To access these features:

1. Go to the Webterm marketplace page and select the download button
2. Open GNS3 and select File->Import Appliance
3. Choose the file you just downloaded: webterm.gns3a
4. Choose "Install the appliance on the GNS3 VM (recommended)"
5. Choose Finish

Note that all you have added here is a template for the Webterm feature. When you actually add it to a network (next), GNS3 will automatically download and install all of the supporting files to enable this feature.

Create Network

In GNS3, create a network topology that matches this one:

Lab 4 Network Diagram (Note: Subnet labels and dashed borders are for informational use only)
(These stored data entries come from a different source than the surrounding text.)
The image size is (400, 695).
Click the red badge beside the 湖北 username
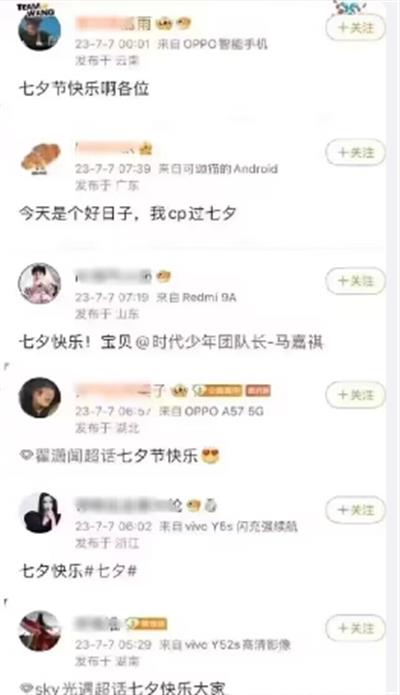(x=258, y=390)
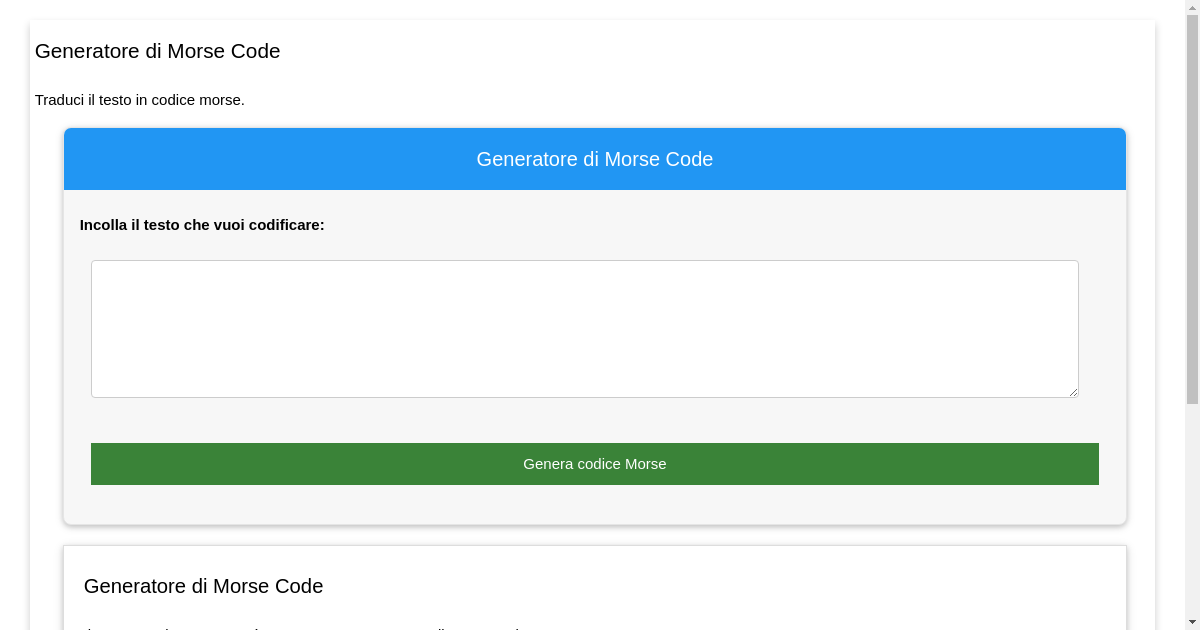The image size is (1200, 630).
Task: Click the top-left corner of the textarea
Action: [x=93, y=262]
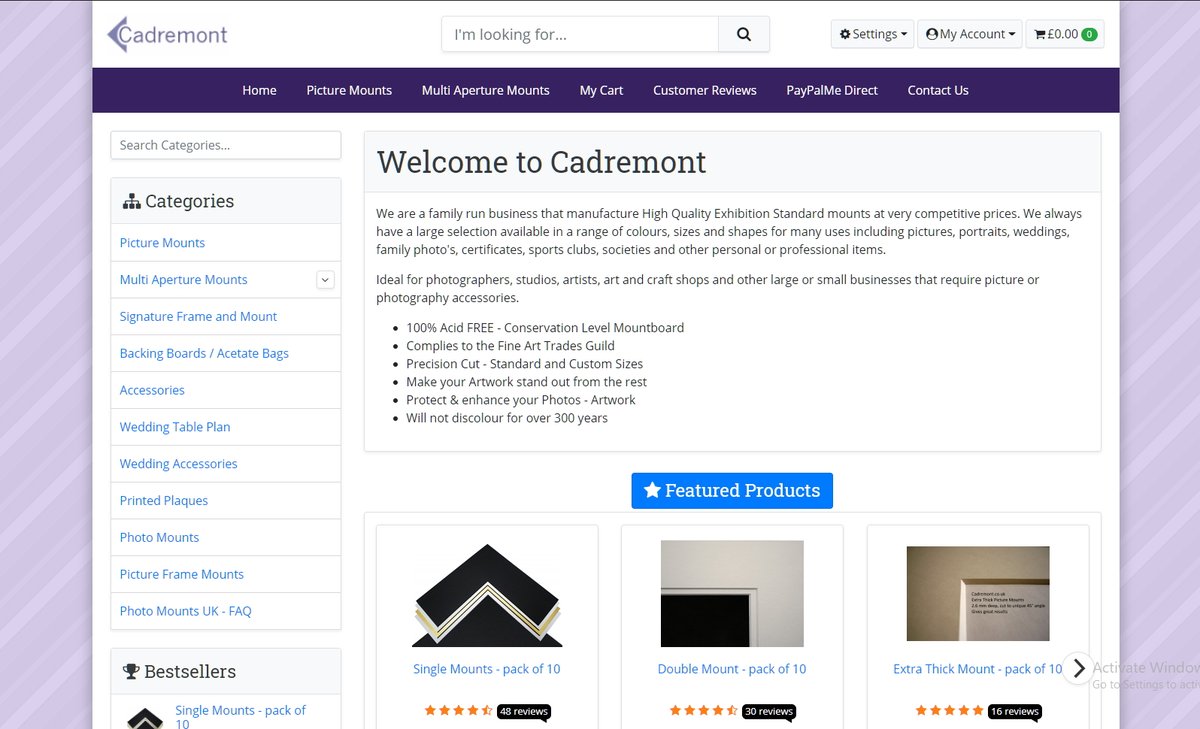Viewport: 1200px width, 729px height.
Task: Open the My Account dropdown menu
Action: click(x=969, y=33)
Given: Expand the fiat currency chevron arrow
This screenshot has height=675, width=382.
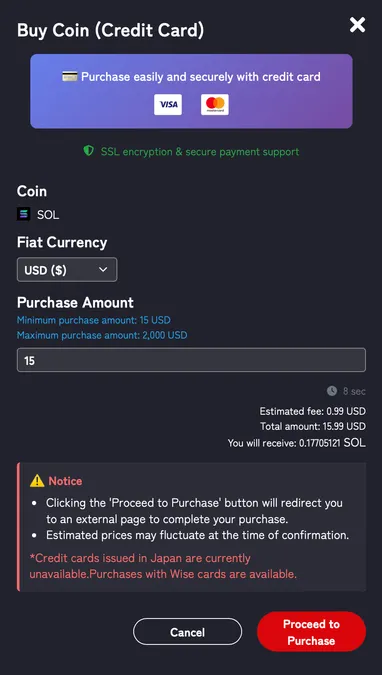Looking at the screenshot, I should [103, 269].
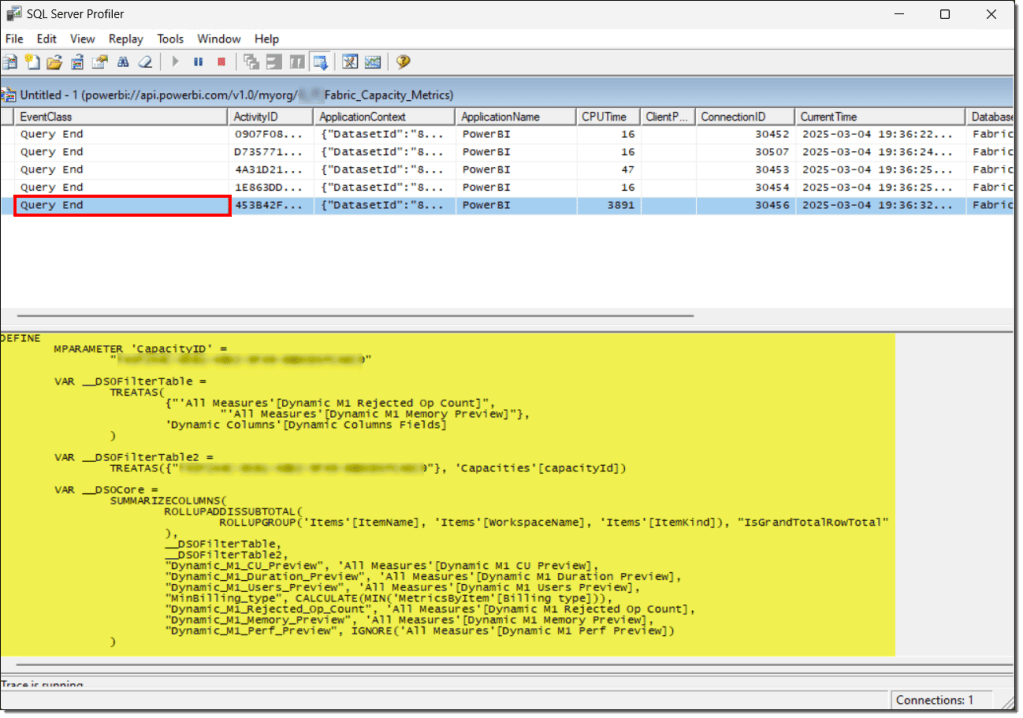Open trace Properties from the toolbar

pos(100,62)
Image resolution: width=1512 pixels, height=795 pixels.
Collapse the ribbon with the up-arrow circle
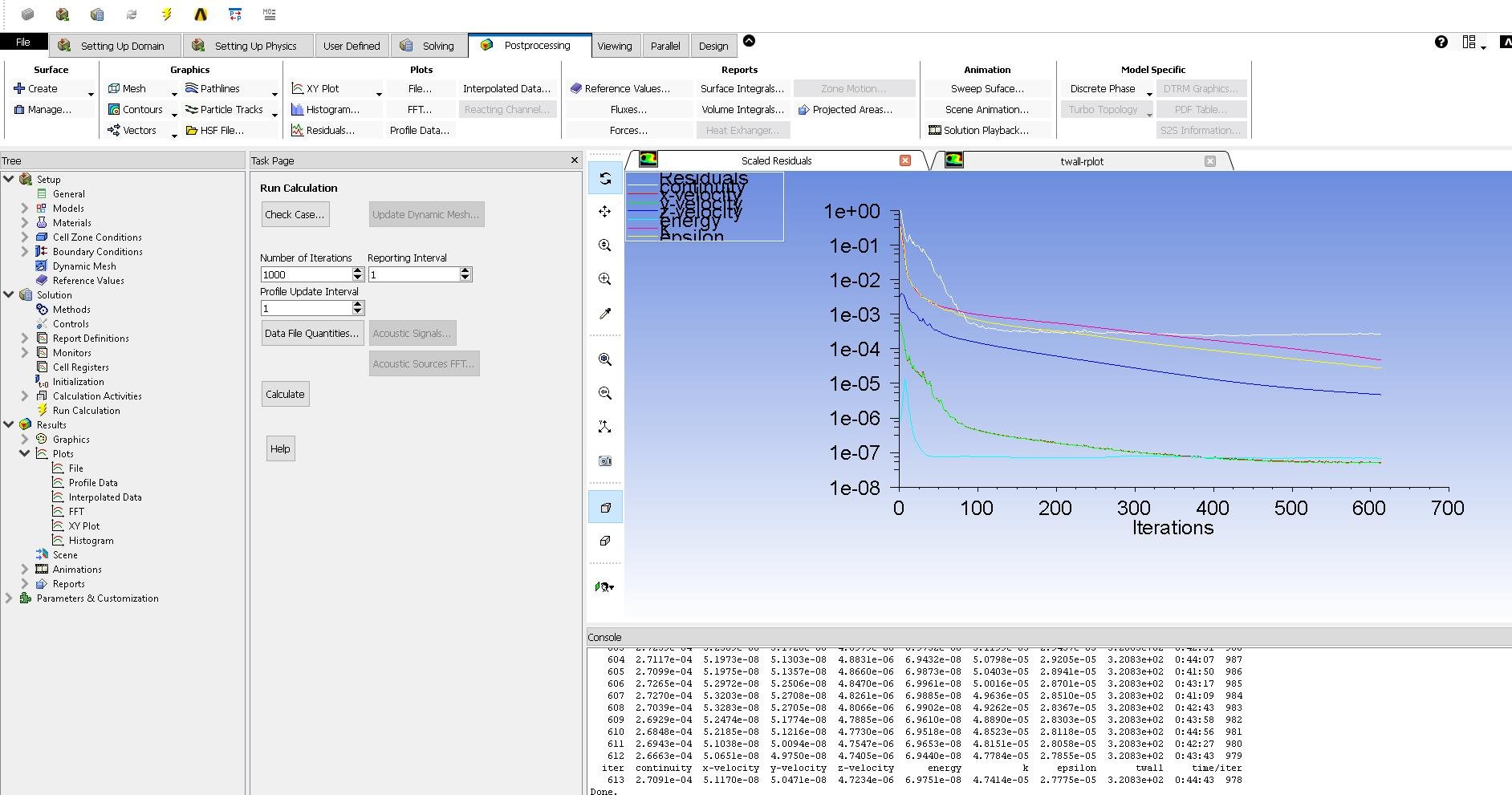749,41
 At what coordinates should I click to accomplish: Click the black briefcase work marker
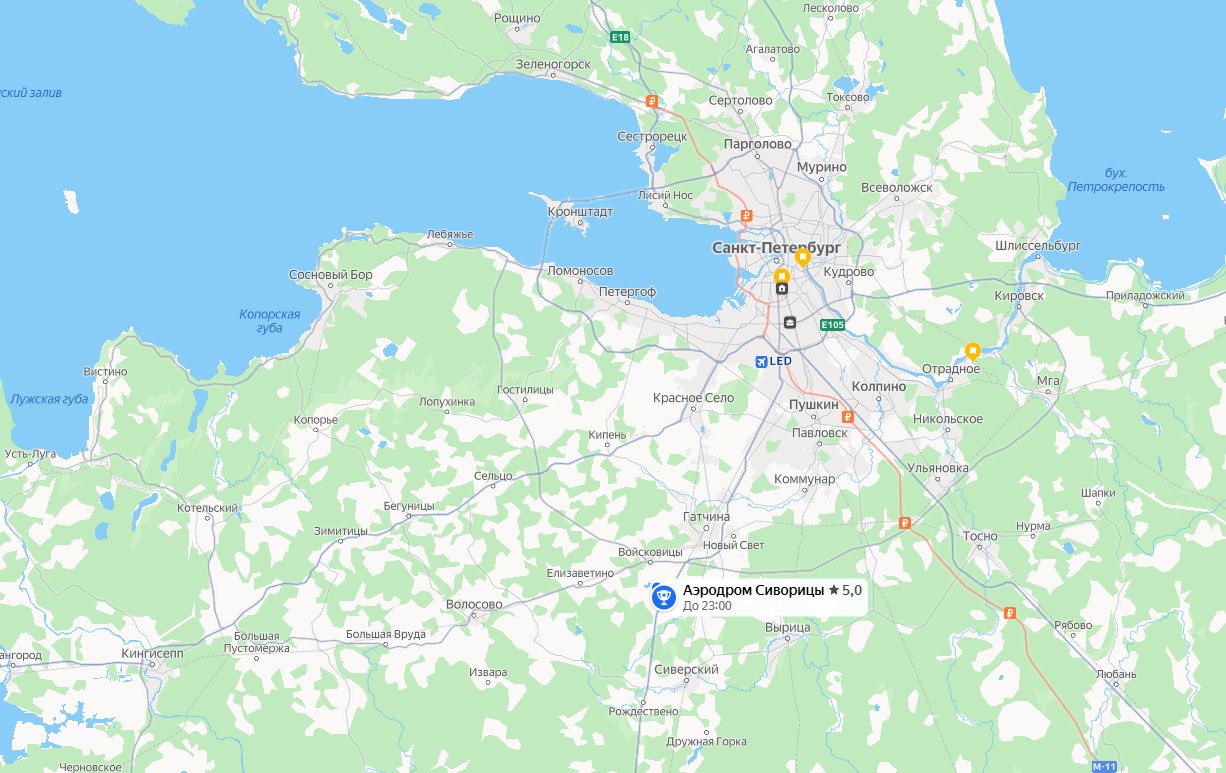coord(790,322)
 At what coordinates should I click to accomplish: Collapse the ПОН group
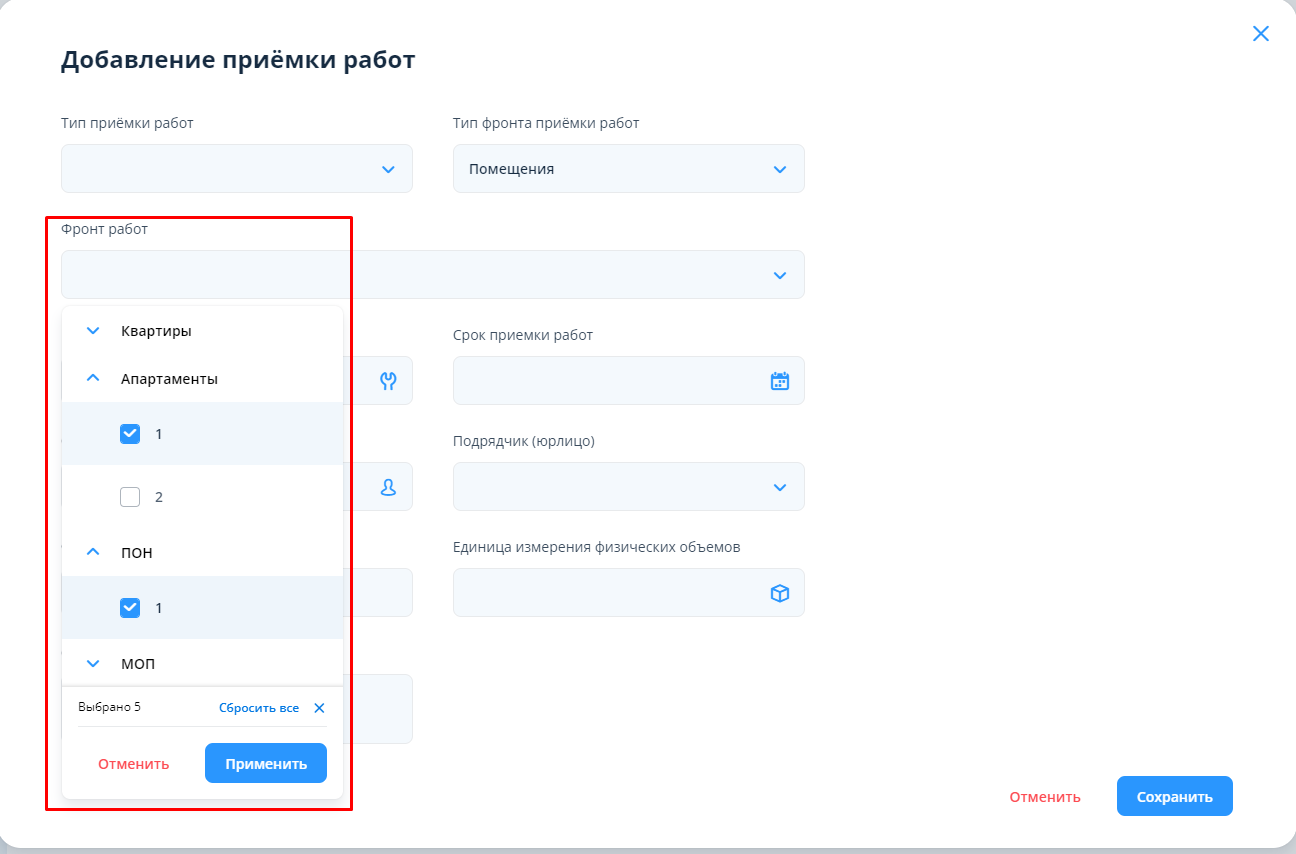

This network should meet the following specifications:

Subnet A - 192.168.0.0/24

• Router1 IP: 192.168.0.1

• Router3 IP: 192.168.0.2

  Subnet B - 192.168.1.0/24

• Router1 IP: 192.168.1.1

• Router2 IP: 192.168.1.2

  Subnet C - 192.168.2.0/24

• Router2 IP: 192.168.2.1

• Router4 IP: 192.168.2.2

  Subnet D - 192.168.3.0/24

• Router3 IP: 192.168.3.1

• Router4 IP: 192.168.3.2

  Subnet E - 192.168.4.0/24

• Router2 IP: 192.168.4.1

• Router3 IP: 192.168.4.2

  Subnet F - 192.168.5.0/24

• Router1 IP: 192.168.5.1
• Router4 IP: 192.168.5.2

Tips:

• The process goes more smoothly if you configure the routers first, and then the PCs in each subnet.
• The specific port on a switch does not matter (until we get to a point in the semester where we are configuring switches)
• The specific port on a router does matter. The router configuration in software needs to be consistent with the way the cables are wired in hardware.

Configuration Steps:

1. Configure the hostnames of routers 1-4 in GNS3 to prevent confusion. Use the GUI in GNS3 (right-click, choose "Change Hostname") to change how it looks on the network diagram.
2. Configure the hostnames of routers 1-4 in the router itself to prevent confusion. Use the system identity set name=XXX command to change the hostname on the router itself. Notice that the command prompt changes to reflect this. You should see [admin@router1] > instead of [admin@MikroTik] >
3. Configure IP addresses on all router interfaces that are connected to subnets. Use the ip address add address=a.b.c.d/n interface=XXX command.
4. Configure the IP address on each VPC. Use the ip a.b.c.d/n w.x.y.z command.
5. Save the configuration on the VPCs via the save command and exit safe mode on the router.

Webterm Configuration

The webterm module is a tiny Linux computer running some bare-bones Debian software. As such, its network will need to be configured as well.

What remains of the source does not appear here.